Adress of Video Memory. Where is A000:0000?

Hello.
I am looking for the adress of the video memory. It used to be A000:0000 when I used to work with the mode 13h.

Where is it when I use opengl?
( I use glutFullScreen and I use Windows, Visual C++ )

Thank you very much

Originally posted by 2D Man:
[b]Hello.
I am looking for the adress of the video memory. It used to be A000:0000 when I used to work with the mode 13h.

Where is it when I use opengl?
( I use glutFullScreen and I use Windows, Visual C++ )

Thank you very much [/b]

you can’t access the video memory in the linear fashion as it was possible in mode 13h, because of memory bank switches, which are used for higher resolution/bitdepth video modes.
why do you need to access the vmem with opengl?

Thank you for your answer. I am quite surprised that such an adress doesn t exist with OpenGL, because when I used to work with DirectDraw, I could get such an adress :
LPDIRECTDRAWSURFACE could give me the adress where I could write my pixels on my own.

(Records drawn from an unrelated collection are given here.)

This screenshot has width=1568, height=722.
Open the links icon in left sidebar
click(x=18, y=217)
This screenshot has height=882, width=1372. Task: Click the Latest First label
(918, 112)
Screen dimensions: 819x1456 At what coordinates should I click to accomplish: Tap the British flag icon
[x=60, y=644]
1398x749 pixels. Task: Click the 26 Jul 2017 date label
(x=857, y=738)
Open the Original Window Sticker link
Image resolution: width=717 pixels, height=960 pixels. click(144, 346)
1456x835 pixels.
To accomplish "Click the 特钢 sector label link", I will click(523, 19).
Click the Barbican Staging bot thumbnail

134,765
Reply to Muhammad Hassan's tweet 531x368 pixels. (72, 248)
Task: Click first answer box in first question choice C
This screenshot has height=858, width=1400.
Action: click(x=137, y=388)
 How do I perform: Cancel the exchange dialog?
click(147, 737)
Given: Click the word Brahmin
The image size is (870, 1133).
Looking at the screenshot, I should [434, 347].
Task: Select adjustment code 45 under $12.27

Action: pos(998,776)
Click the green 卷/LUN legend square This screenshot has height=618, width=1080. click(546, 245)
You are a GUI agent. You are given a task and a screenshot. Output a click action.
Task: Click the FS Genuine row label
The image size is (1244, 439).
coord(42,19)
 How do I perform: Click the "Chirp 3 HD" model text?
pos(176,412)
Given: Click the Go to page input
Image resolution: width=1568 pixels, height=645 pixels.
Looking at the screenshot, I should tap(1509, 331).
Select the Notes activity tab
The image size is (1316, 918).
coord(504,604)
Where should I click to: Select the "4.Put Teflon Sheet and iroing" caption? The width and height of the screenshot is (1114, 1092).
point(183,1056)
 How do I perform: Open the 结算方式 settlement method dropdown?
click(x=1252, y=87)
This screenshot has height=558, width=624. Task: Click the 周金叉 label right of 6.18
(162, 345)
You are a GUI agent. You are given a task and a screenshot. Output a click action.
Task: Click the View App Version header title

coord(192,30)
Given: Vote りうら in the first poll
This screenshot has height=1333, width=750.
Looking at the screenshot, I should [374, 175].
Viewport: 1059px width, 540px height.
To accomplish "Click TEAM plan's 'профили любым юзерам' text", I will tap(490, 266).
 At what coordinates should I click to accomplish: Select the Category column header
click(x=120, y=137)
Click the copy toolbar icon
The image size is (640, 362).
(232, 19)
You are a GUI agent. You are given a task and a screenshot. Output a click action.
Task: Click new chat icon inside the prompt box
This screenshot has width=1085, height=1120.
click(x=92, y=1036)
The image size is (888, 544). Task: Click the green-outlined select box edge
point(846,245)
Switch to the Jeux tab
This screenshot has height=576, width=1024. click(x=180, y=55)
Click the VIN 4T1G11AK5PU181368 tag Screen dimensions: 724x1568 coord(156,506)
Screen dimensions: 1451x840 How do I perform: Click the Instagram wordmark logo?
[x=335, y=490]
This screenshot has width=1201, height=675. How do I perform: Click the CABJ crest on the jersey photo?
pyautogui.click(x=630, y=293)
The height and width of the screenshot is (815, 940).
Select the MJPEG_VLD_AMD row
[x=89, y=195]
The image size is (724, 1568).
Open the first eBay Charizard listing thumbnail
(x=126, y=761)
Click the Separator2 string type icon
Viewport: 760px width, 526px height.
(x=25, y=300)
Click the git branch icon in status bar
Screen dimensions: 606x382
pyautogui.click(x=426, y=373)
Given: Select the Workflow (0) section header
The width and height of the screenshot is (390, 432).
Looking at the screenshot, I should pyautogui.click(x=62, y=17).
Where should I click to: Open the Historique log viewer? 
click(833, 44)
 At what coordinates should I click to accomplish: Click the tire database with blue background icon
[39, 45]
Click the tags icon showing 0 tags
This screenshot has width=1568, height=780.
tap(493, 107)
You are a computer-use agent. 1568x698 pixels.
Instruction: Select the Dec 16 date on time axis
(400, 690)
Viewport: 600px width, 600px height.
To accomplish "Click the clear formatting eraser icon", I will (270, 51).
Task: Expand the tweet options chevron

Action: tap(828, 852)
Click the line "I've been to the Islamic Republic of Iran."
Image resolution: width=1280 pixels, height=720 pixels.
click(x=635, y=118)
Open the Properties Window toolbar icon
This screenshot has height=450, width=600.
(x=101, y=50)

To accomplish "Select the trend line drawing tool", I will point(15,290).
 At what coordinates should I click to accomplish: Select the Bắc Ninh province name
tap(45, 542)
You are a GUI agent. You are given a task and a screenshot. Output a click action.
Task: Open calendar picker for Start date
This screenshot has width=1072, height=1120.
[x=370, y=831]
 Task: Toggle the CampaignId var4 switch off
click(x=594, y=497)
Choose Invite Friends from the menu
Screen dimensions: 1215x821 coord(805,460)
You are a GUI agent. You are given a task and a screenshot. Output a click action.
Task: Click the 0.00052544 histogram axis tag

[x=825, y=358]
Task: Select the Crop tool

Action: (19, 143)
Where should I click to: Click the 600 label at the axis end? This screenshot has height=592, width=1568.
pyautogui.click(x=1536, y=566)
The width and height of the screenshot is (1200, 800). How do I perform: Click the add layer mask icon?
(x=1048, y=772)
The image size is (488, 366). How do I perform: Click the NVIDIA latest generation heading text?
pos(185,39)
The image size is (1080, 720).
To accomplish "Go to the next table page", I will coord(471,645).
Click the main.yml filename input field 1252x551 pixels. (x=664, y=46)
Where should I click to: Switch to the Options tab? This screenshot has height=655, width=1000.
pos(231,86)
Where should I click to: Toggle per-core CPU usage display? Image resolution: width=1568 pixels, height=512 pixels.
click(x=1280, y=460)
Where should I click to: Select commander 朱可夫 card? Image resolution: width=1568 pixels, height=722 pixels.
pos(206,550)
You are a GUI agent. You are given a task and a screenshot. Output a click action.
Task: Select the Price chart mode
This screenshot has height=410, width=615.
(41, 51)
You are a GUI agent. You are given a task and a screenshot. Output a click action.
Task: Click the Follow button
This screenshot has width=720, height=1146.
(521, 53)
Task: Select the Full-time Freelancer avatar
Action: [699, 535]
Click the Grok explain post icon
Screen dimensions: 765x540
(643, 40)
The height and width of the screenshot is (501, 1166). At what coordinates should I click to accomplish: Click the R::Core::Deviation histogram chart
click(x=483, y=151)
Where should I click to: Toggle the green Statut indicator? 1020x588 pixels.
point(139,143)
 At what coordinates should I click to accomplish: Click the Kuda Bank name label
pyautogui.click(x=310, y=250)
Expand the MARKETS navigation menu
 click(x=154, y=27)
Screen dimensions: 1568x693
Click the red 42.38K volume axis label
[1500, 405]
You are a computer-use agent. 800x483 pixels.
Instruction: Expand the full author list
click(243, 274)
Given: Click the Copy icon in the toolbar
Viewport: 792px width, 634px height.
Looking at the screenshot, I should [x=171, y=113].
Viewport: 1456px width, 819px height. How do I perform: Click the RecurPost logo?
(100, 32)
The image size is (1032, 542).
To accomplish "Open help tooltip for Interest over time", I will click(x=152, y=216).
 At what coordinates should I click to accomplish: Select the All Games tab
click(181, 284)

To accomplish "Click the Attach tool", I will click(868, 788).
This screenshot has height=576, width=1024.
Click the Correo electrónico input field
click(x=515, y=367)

I want to get this adress in order to write my own 2D function to write with fonts faster than OpenGL. I used glRasterPos and glDrawBitmap, but it goes very to slow! even when I disable DEPTH_TEST, Texture, blending, zoom factor… etc.

Thank you

I am surprised of your answer because with Direct Draw, you can get the adress of a DIRECTDRAWSURFACE, by using Lock, GetSurface, and UnLock.
Anyway, I want this adress because I find 2D copy really too slow, even when I disable Texture, DepthTest, Zoom, Blending, and whatever you want.
Thank you very much

What if you get the address to the video memory, what are you supposed to do then? Since the OpenGL spec doesn’t say the frame buffer has to be of a specific format, you can never know how the data is actually stored in the frame buffer. You don’t know if it’s interleaved RGB, RGBA, BGR, BGRA, ABGR or anything else, or even three/four separate buffers, one for each channel. Thats problems witht he format only. Other problems can be row pitch (or what it’s called). If a row is 640 pixels wide, the graphics board might pad the row to 1024 pixels for more effective address calculation, and how are you supposed to know if that’s the case?

Do a search on “pointer to frame buffer”, or similar, in the suggestions forum. It has been discussed lot’s of times before.

And as you say, in DirtyDraw you must lock the frame buffer before you can use it. That means the pointer you get may not be the pointer to the frame buffer itself, but a copy of it. The reasons can be the driver need to convert the contents of the frame buffer to a format the user can use, and when you unlock it, it gets converted back again.

Originally posted by 2D man:

I want to get this adress in order to write my own 2D function to write with fonts faster than OpenGL. I used glRasterPos and glDrawBitmap, but it goes very to slow!

By the way, if you want to do 2D (this is your case), a faster way is to write to a simple block of system memory your text, bind it as a texture and let OpenGL render it as a flat quad in front of the screen. This is easily done with glOrtho(). I’m sure the exact use of this function to do 2D is found on this forum archives.

Regards,

Use gluOrtho2D like this:

glMatrixMode (GL_PROJECTION);
gluOrtho2D (0, 640, 0, 480);
glMatrixMode (GL_MODELVIEW);
glLoadIdentity();
//Do your 2D drawing here, remember inverted Y axis!